La solitudine del profeta

Illustrazione di Fabio Vettori

7 luglio 2024 – Domenica XIV Tempo Ordinario B

Ez 2,2-5; 2Cor 12,7-10; Mc 6,1-6

«Ascoltino o non ascoltino – dal momento che sono una genìa di ribelli –, sapranno almeno che un profeta si trova in mezzo a loro». Ez 2,5

Nella lettera che san Vigilio invia a san Giovanni Crisostomo accompagnando le reliquie dei martiri anauniesi, così descrive la loro missione e azione pastorale: “Il nome del Signore era ancora del tutto straniero nella suddetta regione e non esisteva in essa nessun segno che ne potesse essere un indizio. Ebbene, questi fratelli, allora per il loro numero e ora per il loro merito, furono persone veramente straordinarie. Essi erano stranieri sia per la religione professata che per la nazione di provenienza. Hanno annunciato in maniera lodevole il Dio che là era completamente sconosciuto. Vissero insieme in tranquillità per lungo tempo finché non sorsero interessi in contrasto con la fede” (trad. V. Covi).

Vigilio, che abbiamo festeggiato pochi giorni fa (26 giugno), ci introduce nella riflessione sulla missione dei pastori all’interno della Chiesa. Per alcune settimane continueremo questa riflessione sollecitati dalla Parola di Dio. La prima lettura ed il Vangelo ci fanno comprendere che la chiamata ad essere pastore comprende al proprio interno anche la chiamata ad essere profeta, in sofferta solitudine. La seconda lettura ci fa cogliere che il profeta è un uomo che mette la propria debolezza a disposizione di Dio perché Dio la trasformi in forza. È stato così anche per Gesù.

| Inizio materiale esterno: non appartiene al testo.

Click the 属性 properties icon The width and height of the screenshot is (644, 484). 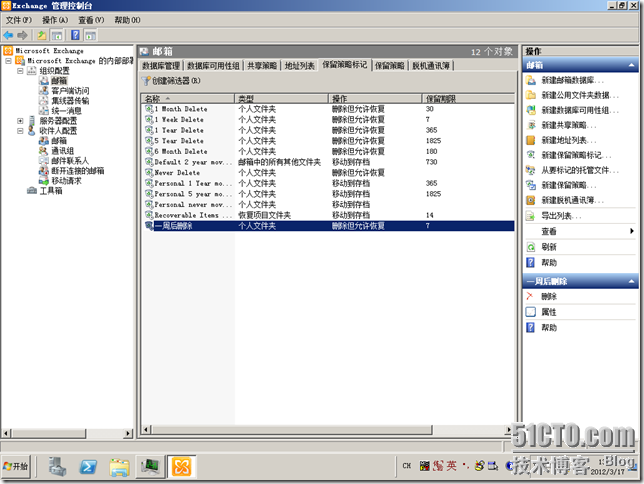tap(531, 312)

Anzitutto consideriamo la solitudine. Nel profeta essa non nasce da un carattere asociale, misantropo, snob. Il profeta è profondamente solo perché è costretto ad essere anticonformista. Finché “non sorgono interessi in contrasto con la fede” nessuno lo tocca, ma nel momento in cui deve richiamare le esigenze dell’alleanza/relazione con Dio allora viene isolato, perseguitato, eleminato. È la vicenda di Ezechiele, narrata nella prima lettura, è la vicenda stessa di Cristo proposta nel Vangelo, è la vicenda dei martiri anauniesi e dello stesso Vigilio. Anche se non viene capito, anche se non viene accettato, anche se viene ostinatamente ostacolato il profeta deve però rimanere fedele alla sua vocazione. Diventa sì un segno di contraddizione, ma un segno che non si può rimuovere. Chiediamo a Dio che i pastori della Chiesa sappiano essere anche oggi una presenza profetica, che sappiano disturbare il nostro conformismo, che mettano a nudo il nostro cuore indurito, che denuncino il nostro venir meno all’ascolto della Parola del Signore e all’alleanza/relazione con Lui.

In secondo luogo, impariamo che la debolezza, messa nelle mani di Dio diventa forza. La debolezza si presenta con molti volti. Per i paesani di Gesù egli risulta troppo umano, troppo conosciuto, troppo normale per poter essere accolto come profeta. Avrebbero preferito un prestigiatore comparso dal nulla, non va loro bene un profeta cresciuto nell’umile famiglia di un carpentiere. Così lo stupore per la sapienza di Gesù non si trasforma in fede e in gratitudine bensì in diffidenza e rifiuto. Per evitare il vizio dei Nazaretani, dovremmo anche noi domandarci quali sono le nostre pretese nei confronti dei nostri pastori e da cosa sono dettate. La debolezza di Cristo (il suo essersi fatto uomo) è stato lo strumento della nostra salvezza. L’esperienza di Paolo (seconda lettura) è, a questo proposito, illuminate. Nelle mani di Dio, anche i limiti possono diventare una risorsa, esente dal rischio di presunzione: «Ti basta la mia grazia; la forza infatti si manifesta pienamente nella debolezza» (2Cor 12,9).